The following pressure measures are taken at three different points
Pressure Gauge P1: It indicates the Place set by the pressure relief valve. This pressure is the input pressure to the throttle valve.
Pressure Gauge P2: It indicates the load pressure P2, which varies between 0 to Pmax, depending upon the load status.
Pressure Gauge P3: It indicates the cylinder output pressure P3=0.
In a meter-in circuit, speed control is achieved by changing the flow adjustment of the flow control valve, which controls the oil going to the head end of the cylinder.
It should be noted that the flow control in the given circuit is achieved in the forward direction only i.e. in return stroke the return flow from the head of the cylinder bypasses through the check valve.

• The main advantage of the meter-in circuit is that the cylinder undertakes one side pressure with a valve corresponding to the real load.
• The relatively small friction due to pressure on one side, decided by the load of the piston sealing ensures it's long life.
• The uniform motion of the piston rod even at a very slow speed.
• Flow rate estimation is made based on the large piston area, which is a significant advantage when very small piston-rod speeds are to be achieved.

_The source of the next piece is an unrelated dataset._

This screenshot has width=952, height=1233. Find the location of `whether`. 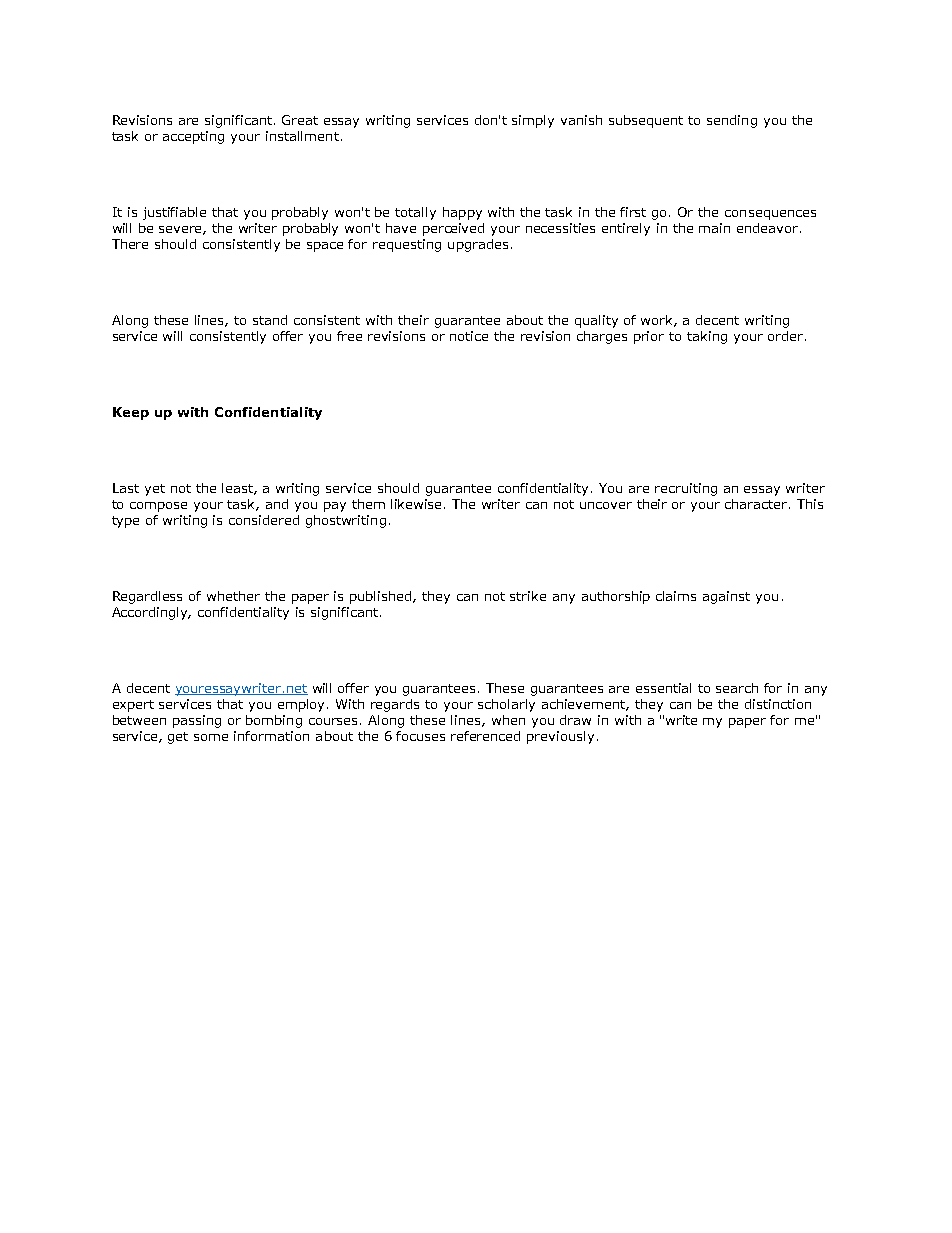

The major disadvantage of the meter-in circuit lies in the fact that there is no pressure on the piston rod side of the cylinder, due to this the load actuated by the piston rod is not held firmly in position. This means that in case of "Pulling" type loads if the load suddenly collapses, the piston rod shoots forwards causing the uncontrolled shift. Special counter balance measures are to be taken if the above circuit is to be used for such applications.

## Applications of meter-in circuit

Meter-in circuits are generally used when the load characteristics are constant and positive. If the load is erratic or negative, the actuator will have jerky motion. Hence, meter-in circuits are ideally applied on a surface grinder, milling machines, etc.